Scientists have 3D-printed seemingly everything by now — including extremely complicated bodily organs like a ‘bioficial' heart, prosthetics, and even a sternum and rib cage. With all these developments and many more on the way, it’s easy to see that 3D-printing may be a large part of the future of medicine.

Researchers have now found a way to combine 3D-printing with the vast, promising horizon of stem cells. Publishing their study in the journal Biofabrication, researchers from Tsinghua University in Beijing, China and Drexel University in Philadelphia developed a method to 3D-print the “building blocks” of embryonic stem cells. Embryonic stem cells, which are derived from a human embryo, are particularly of interest to researchers due to their ability to grow into any type of cell or tissue in the body (meaning they’re pluripotent).

When embryonic stem cells are specified to transform into any of the 200 different cell types in the human adult body, they can do so — replicating indefinitely. That’s why they’re especially useful to scientists working in regenerative medicine, where they can be applied to rebuild lost tissue after injury or disease. Embryoid bodies are 3-dimensional groups of embryonic stem cells.

“It was really exciting to see that we could grow embryoid body in such a controlled manner,” Wei Sun, lead author of the study, said in the press release. “The grown embryoid body is uniform and homogenous, and serves as a much better starting point for further tissue growth.”

The researchers managed to produce a 3D grid of sorts, which was able to grow an embryoid body, complete with self-regeneration and pluripotency. They hope the procedure could be used in the future to efficiently produce uniform “building blocks” of embryonic stem cells used to build larger tissues and micro-organs.

“Two other common methods of printing these cells are either two-dimensional (in a petri dish) or via the ‘suspension’ method (where a ‘stalagmite’ of cells is built up by material being dropped via gravity),” Sun said in the press release. “However, these don’t show the same cell uniformity and homogenous proliferation.

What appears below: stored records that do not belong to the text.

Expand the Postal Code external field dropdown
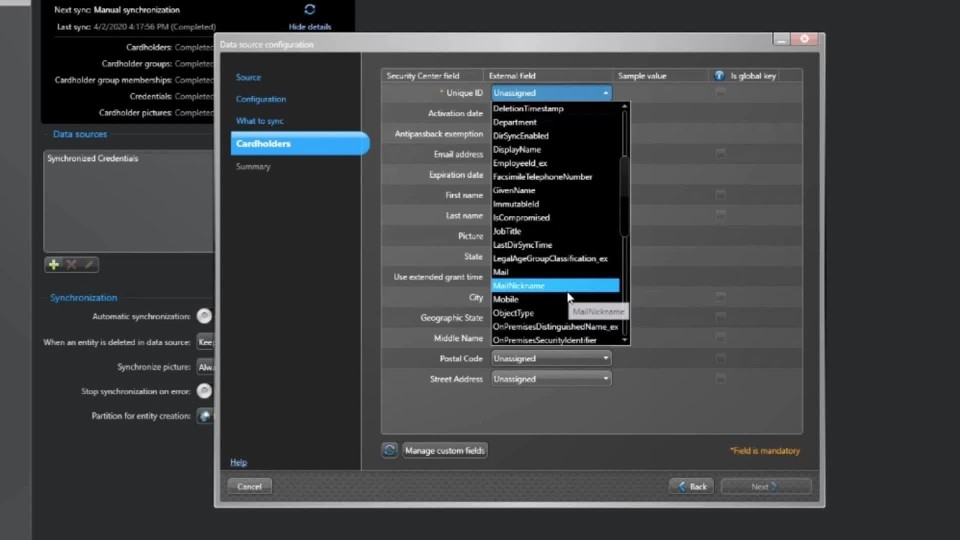Image resolution: width=960 pixels, height=540 pixels. tap(551, 358)
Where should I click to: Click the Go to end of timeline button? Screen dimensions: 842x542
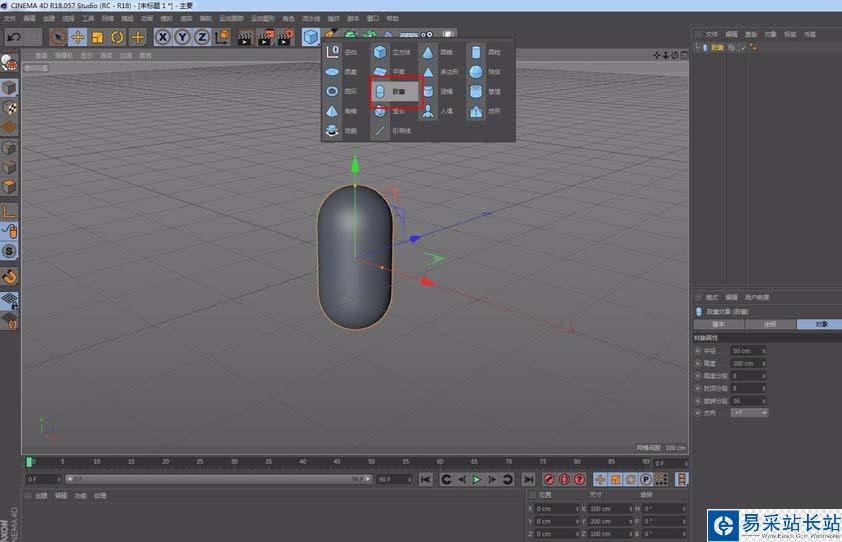click(x=527, y=480)
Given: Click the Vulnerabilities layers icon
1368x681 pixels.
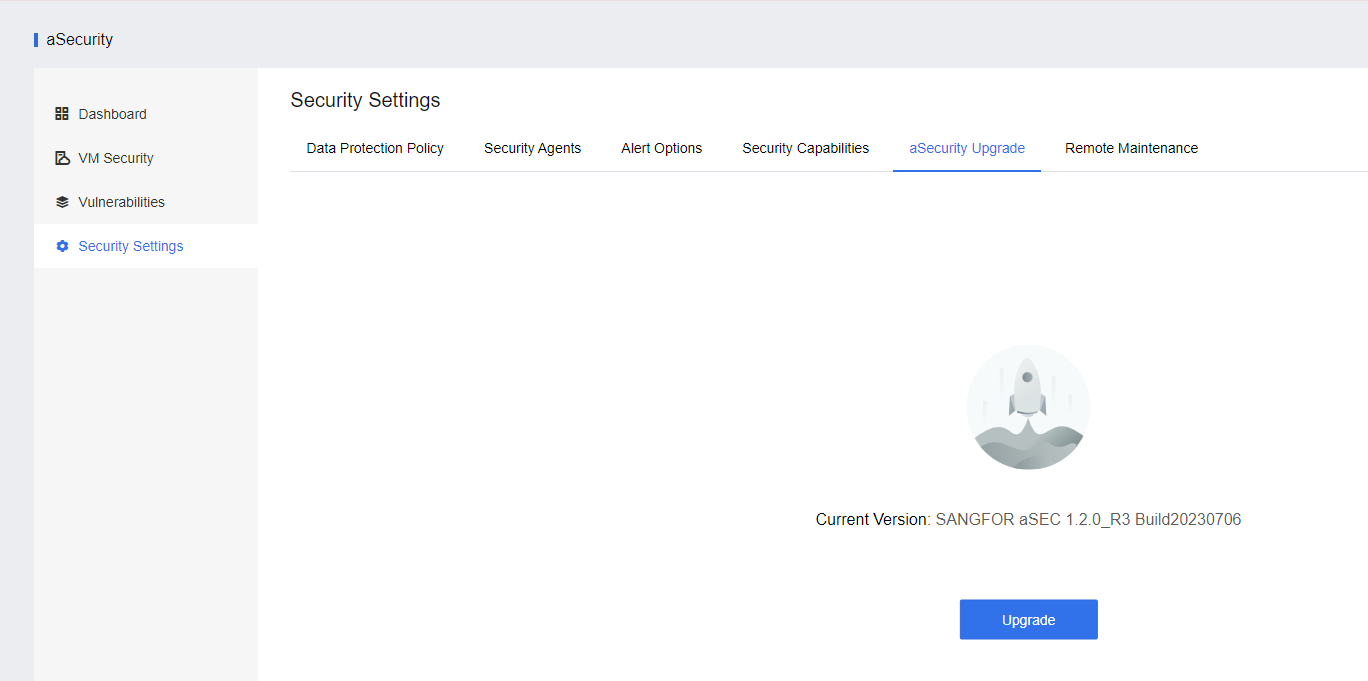Looking at the screenshot, I should 62,202.
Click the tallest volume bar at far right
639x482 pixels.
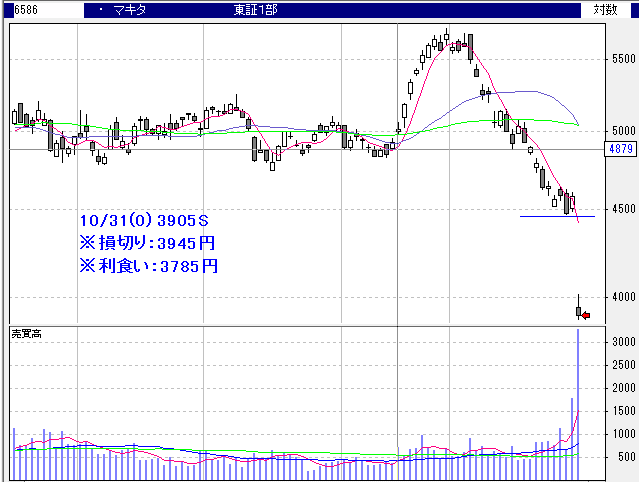578,400
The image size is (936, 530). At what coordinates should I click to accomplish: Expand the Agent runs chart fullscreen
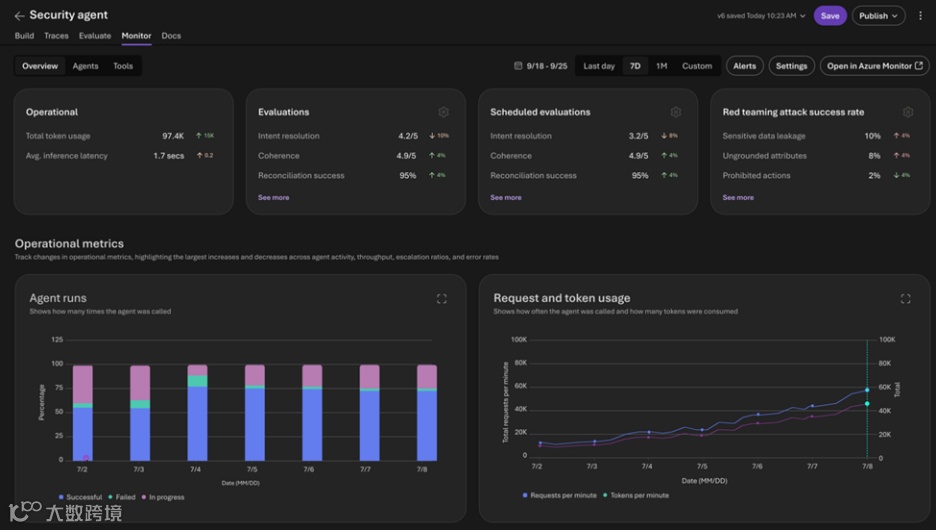[442, 299]
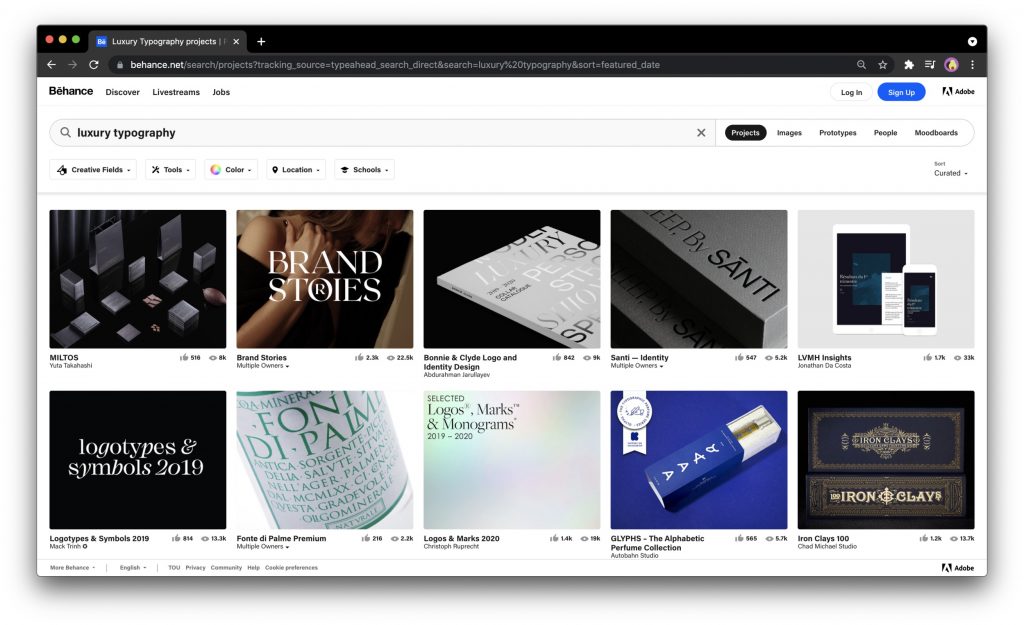Viewport: 1024px width, 625px height.
Task: Open the Location filter dropdown
Action: pos(295,170)
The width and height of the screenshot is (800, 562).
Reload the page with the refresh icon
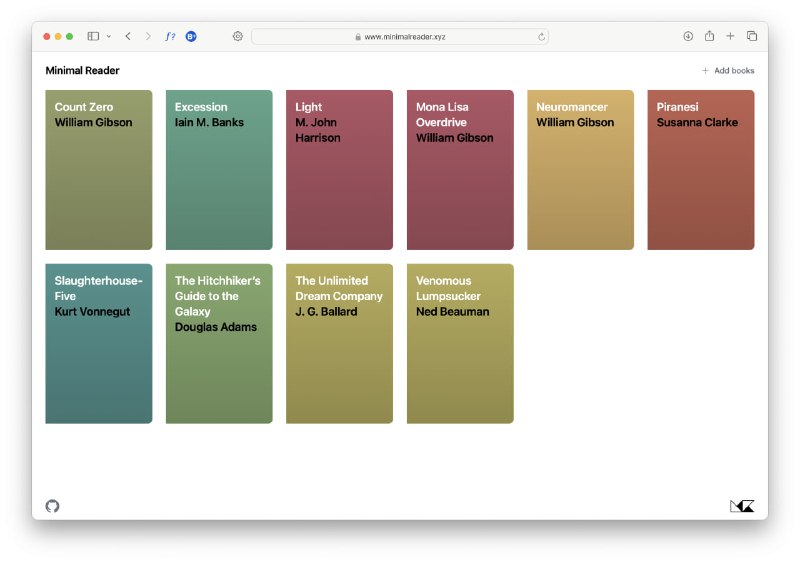(x=541, y=37)
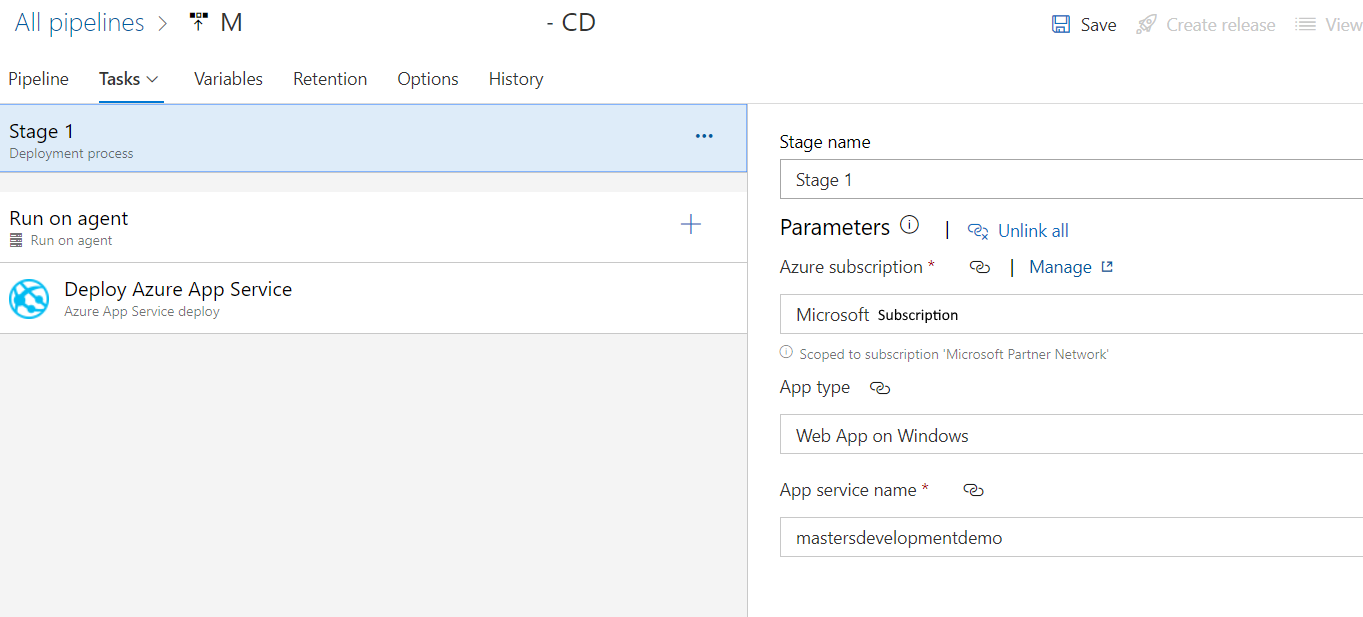Click the link icon beside App type
This screenshot has height=617, width=1363.
tap(878, 388)
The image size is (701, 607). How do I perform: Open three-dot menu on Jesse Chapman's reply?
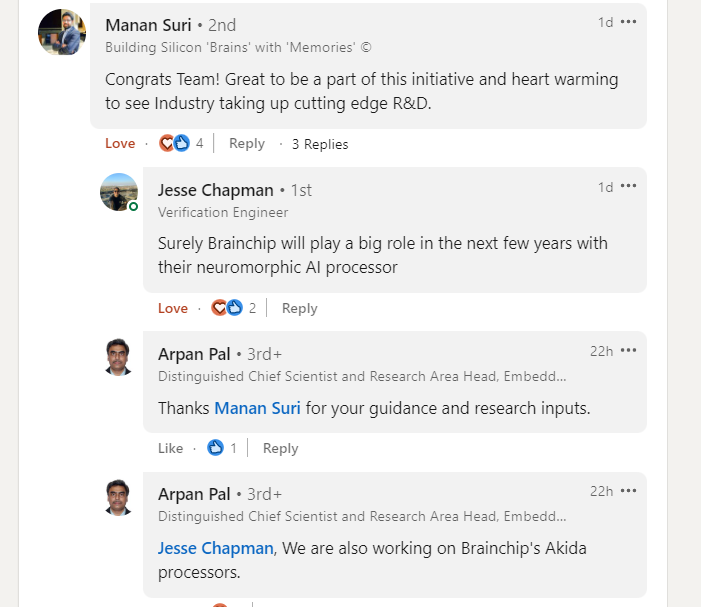(x=628, y=187)
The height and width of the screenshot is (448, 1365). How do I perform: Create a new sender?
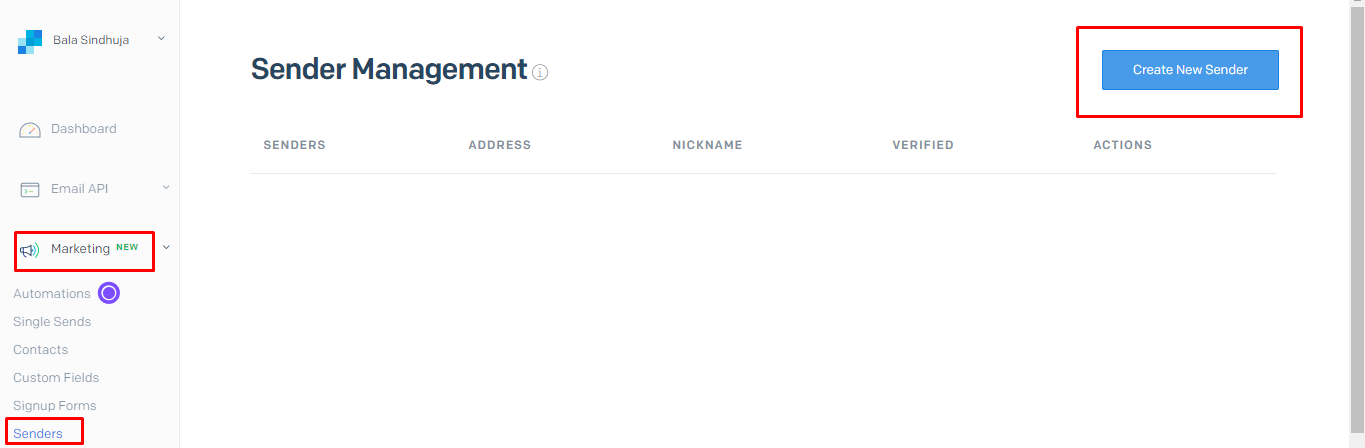point(1190,70)
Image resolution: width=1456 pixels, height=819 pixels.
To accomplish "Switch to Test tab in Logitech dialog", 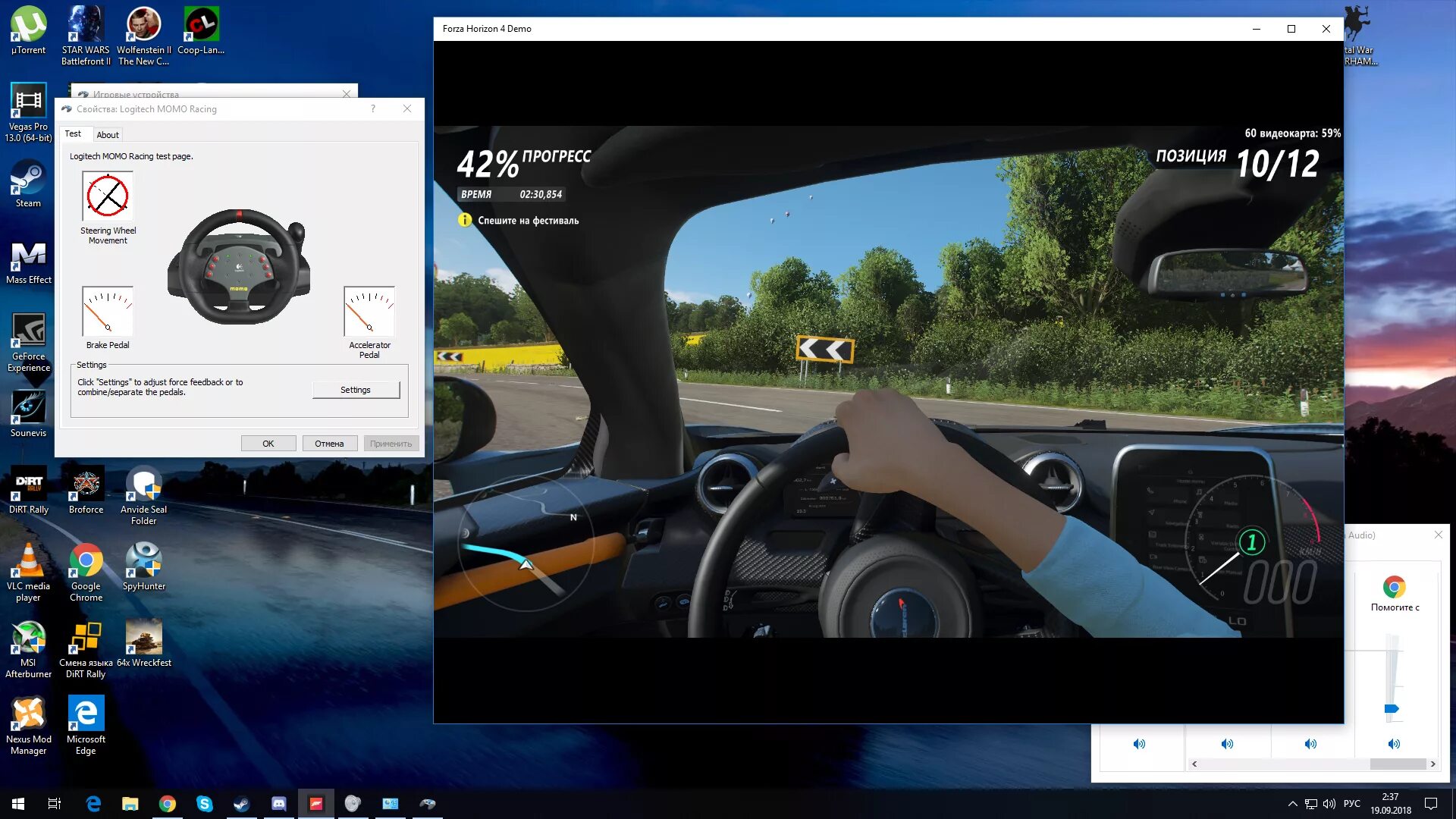I will click(72, 134).
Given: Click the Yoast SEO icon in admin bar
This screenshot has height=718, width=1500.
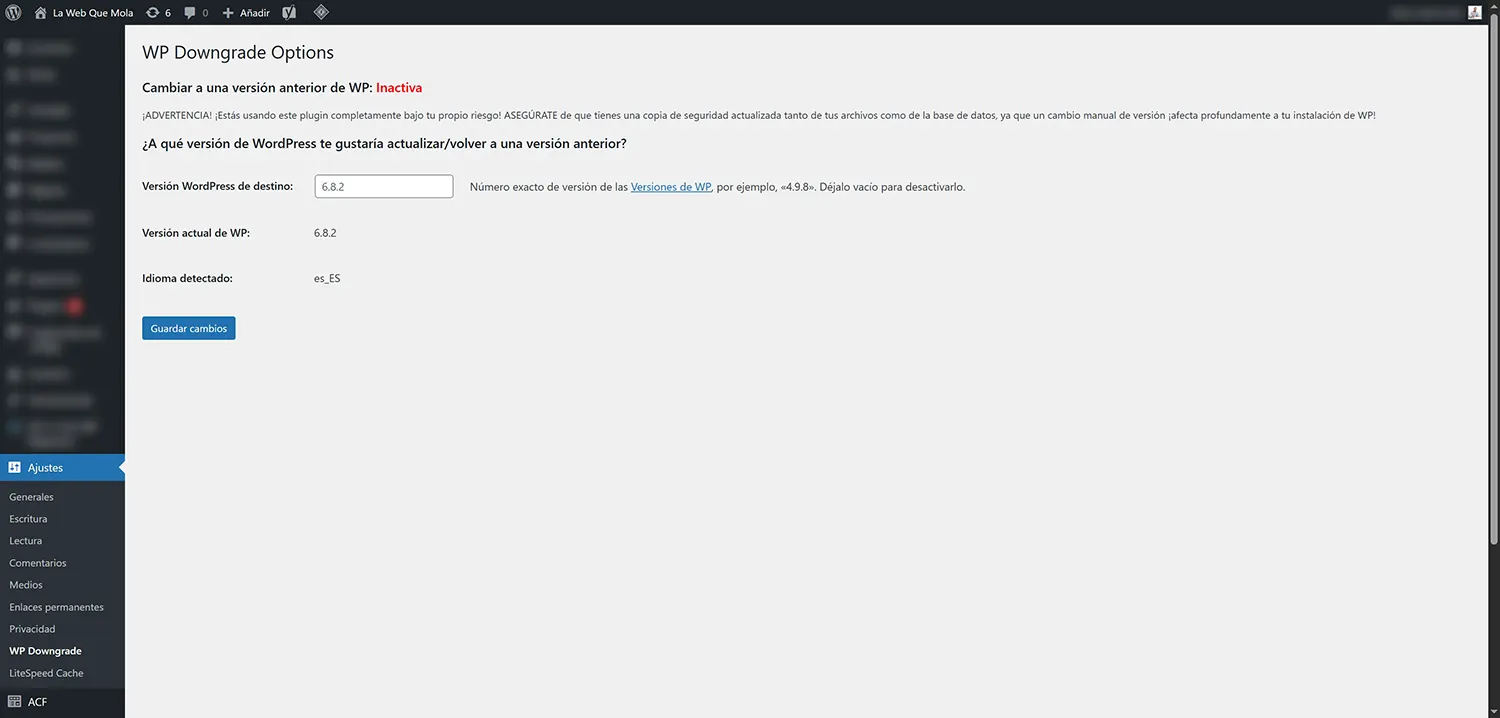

I think that we’ve produced a 3D microenvironment which is much more like that found in vivo for growing embryoid body, which explains the higher levels of cell proliferation.”

The researchers note that their next step is to discover how to manufacture different cell types by changing the size of the embryoid body. “In the longer term, we’d like to produce controlled heterogeneous embryonic bodies,” Sun said in the press release. “This would promote different cell types developing next to each other — which would lead the way for growing micro organs from scratch within the lab.”